** Given records **
════════

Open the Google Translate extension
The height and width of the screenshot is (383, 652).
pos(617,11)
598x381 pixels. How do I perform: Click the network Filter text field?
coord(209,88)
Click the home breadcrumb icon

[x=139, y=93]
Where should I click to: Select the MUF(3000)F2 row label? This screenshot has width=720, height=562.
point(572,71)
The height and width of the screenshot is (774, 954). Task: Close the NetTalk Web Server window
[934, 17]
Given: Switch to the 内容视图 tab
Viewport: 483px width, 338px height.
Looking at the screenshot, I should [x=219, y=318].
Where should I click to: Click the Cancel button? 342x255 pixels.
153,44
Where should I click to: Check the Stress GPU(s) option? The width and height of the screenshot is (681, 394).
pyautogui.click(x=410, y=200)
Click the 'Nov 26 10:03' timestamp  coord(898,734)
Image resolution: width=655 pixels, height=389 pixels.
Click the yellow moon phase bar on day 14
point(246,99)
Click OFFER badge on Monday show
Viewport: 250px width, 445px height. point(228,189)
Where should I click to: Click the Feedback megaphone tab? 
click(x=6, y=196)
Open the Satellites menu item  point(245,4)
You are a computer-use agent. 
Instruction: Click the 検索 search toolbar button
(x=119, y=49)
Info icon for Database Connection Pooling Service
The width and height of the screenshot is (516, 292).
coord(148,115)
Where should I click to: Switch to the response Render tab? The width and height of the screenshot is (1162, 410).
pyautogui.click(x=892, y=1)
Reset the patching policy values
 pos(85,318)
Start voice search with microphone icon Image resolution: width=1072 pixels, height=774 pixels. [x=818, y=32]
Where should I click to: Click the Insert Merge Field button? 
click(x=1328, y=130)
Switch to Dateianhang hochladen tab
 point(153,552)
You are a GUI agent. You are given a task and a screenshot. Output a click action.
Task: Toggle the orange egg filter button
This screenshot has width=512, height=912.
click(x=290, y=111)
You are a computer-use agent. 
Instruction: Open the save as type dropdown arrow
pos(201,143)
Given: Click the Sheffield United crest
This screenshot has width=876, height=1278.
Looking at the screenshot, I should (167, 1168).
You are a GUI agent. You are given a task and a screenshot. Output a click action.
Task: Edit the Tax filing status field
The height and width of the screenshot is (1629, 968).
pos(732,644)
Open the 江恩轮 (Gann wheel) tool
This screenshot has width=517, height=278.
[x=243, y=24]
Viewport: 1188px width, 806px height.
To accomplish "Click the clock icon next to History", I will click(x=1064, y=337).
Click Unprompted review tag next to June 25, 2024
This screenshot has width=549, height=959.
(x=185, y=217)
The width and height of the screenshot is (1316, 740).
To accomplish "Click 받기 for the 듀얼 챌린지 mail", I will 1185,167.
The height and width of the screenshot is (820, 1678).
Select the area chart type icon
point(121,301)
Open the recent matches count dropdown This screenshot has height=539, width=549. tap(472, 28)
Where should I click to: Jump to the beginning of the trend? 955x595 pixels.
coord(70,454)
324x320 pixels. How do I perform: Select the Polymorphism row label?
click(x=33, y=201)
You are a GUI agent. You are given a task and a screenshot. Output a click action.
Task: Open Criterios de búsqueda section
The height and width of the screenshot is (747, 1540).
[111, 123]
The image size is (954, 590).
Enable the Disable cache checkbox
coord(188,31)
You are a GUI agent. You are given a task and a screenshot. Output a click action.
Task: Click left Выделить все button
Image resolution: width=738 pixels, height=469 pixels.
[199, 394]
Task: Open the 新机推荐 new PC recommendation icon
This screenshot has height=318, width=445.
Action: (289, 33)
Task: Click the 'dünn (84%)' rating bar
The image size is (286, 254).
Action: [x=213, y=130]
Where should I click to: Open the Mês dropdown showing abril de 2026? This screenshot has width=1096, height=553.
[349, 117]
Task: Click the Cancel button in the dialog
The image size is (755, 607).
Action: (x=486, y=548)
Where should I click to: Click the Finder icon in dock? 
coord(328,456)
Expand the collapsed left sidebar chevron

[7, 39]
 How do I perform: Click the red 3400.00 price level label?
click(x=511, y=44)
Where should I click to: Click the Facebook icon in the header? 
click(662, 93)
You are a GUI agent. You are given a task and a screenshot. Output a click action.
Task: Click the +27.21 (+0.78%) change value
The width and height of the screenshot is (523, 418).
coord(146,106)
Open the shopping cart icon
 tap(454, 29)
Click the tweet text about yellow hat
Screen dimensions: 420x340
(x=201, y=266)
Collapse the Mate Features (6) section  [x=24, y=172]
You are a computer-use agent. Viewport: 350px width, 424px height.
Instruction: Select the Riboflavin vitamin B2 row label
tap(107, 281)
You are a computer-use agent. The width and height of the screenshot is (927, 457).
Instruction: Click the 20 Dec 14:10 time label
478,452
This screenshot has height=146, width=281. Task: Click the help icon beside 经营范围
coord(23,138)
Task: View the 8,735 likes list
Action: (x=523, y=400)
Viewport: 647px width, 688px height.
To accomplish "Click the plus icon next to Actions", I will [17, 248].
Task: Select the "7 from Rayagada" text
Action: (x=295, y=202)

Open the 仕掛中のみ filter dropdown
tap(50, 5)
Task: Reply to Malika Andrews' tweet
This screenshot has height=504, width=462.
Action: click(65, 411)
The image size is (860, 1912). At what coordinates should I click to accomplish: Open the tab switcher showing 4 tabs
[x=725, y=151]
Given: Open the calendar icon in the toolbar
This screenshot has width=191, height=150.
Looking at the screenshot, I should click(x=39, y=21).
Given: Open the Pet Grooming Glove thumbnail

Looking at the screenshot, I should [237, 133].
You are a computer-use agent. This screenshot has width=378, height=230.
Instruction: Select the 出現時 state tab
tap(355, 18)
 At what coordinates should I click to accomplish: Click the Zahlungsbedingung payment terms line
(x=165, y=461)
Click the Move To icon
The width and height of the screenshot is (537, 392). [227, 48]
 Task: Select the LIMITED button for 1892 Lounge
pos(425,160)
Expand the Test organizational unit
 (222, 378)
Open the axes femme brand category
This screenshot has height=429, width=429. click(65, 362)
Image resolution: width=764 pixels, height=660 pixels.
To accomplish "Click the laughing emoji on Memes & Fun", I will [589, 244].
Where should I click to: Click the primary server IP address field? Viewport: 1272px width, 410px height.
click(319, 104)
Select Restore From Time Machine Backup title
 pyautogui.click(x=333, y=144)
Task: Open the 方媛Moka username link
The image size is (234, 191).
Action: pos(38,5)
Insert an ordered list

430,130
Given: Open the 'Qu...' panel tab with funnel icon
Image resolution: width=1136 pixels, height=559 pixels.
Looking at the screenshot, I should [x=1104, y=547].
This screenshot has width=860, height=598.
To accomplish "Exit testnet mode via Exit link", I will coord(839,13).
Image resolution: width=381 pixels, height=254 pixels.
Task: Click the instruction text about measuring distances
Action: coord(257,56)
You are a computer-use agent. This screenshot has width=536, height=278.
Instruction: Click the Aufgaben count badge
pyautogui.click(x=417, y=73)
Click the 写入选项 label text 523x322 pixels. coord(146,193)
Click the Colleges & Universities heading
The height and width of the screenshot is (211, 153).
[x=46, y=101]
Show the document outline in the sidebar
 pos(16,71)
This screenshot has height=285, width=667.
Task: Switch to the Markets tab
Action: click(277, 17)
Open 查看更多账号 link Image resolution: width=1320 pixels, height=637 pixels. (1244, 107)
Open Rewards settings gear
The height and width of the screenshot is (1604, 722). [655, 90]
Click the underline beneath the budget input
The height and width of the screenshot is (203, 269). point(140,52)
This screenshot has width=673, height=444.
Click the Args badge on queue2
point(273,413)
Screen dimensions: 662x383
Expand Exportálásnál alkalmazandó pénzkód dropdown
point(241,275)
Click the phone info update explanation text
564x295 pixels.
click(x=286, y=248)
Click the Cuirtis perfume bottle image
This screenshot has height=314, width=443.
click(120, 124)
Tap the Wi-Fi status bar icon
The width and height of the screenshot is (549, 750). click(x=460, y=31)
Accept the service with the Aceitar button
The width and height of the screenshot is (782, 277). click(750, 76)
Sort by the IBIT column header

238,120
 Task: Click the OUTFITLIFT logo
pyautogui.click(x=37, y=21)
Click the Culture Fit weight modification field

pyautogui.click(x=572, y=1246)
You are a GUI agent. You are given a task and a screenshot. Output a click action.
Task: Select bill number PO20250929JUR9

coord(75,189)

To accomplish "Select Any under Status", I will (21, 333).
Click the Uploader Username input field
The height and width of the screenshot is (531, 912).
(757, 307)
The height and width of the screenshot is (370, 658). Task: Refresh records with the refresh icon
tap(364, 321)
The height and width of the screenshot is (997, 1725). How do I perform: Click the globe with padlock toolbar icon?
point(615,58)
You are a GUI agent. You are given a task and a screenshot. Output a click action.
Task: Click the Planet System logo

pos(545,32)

════════

** Task brief **
What is needed is an exact copy of the entries from their first line down to the line with "Start voice search", that line included, and nothing beyond it.

** Problem solution **
Open the Google Translate extension
The height and width of the screenshot is (383, 652).
pos(617,11)
598x381 pixels. How do I perform: Click the network Filter text field?
coord(209,88)
Click the home breadcrumb icon

[x=139, y=93]
Where should I click to: Select the MUF(3000)F2 row label? This screenshot has width=720, height=562.
point(572,71)
The height and width of the screenshot is (774, 954). Task: Close the NetTalk Web Server window
[934, 17]
Given: Switch to the 内容视图 tab
Viewport: 483px width, 338px height.
Looking at the screenshot, I should [x=219, y=318].
Where should I click to: Click the Cancel button? 342x255 pixels.
153,44
Where should I click to: Check the Stress GPU(s) option? The width and height of the screenshot is (681, 394).
pyautogui.click(x=410, y=200)
Click the 'Nov 26 10:03' timestamp  coord(898,734)
Image resolution: width=655 pixels, height=389 pixels.
Click the yellow moon phase bar on day 14
point(246,99)
Click OFFER badge on Monday show
Viewport: 250px width, 445px height. point(228,189)
Where should I click to: Click the Feedback megaphone tab? 
click(x=6, y=196)
Open the Satellites menu item  point(245,4)
You are a computer-use agent. 
Instruction: Click the 検索 search toolbar button
(x=119, y=49)
Info icon for Database Connection Pooling Service
The width and height of the screenshot is (516, 292).
coord(148,115)
Where should I click to: Switch to the response Render tab? The width and height of the screenshot is (1162, 410).
pyautogui.click(x=892, y=1)
Reset the patching policy values
 pos(85,318)
Start voice search with microphone icon Image resolution: width=1072 pixels, height=774 pixels. [x=818, y=32]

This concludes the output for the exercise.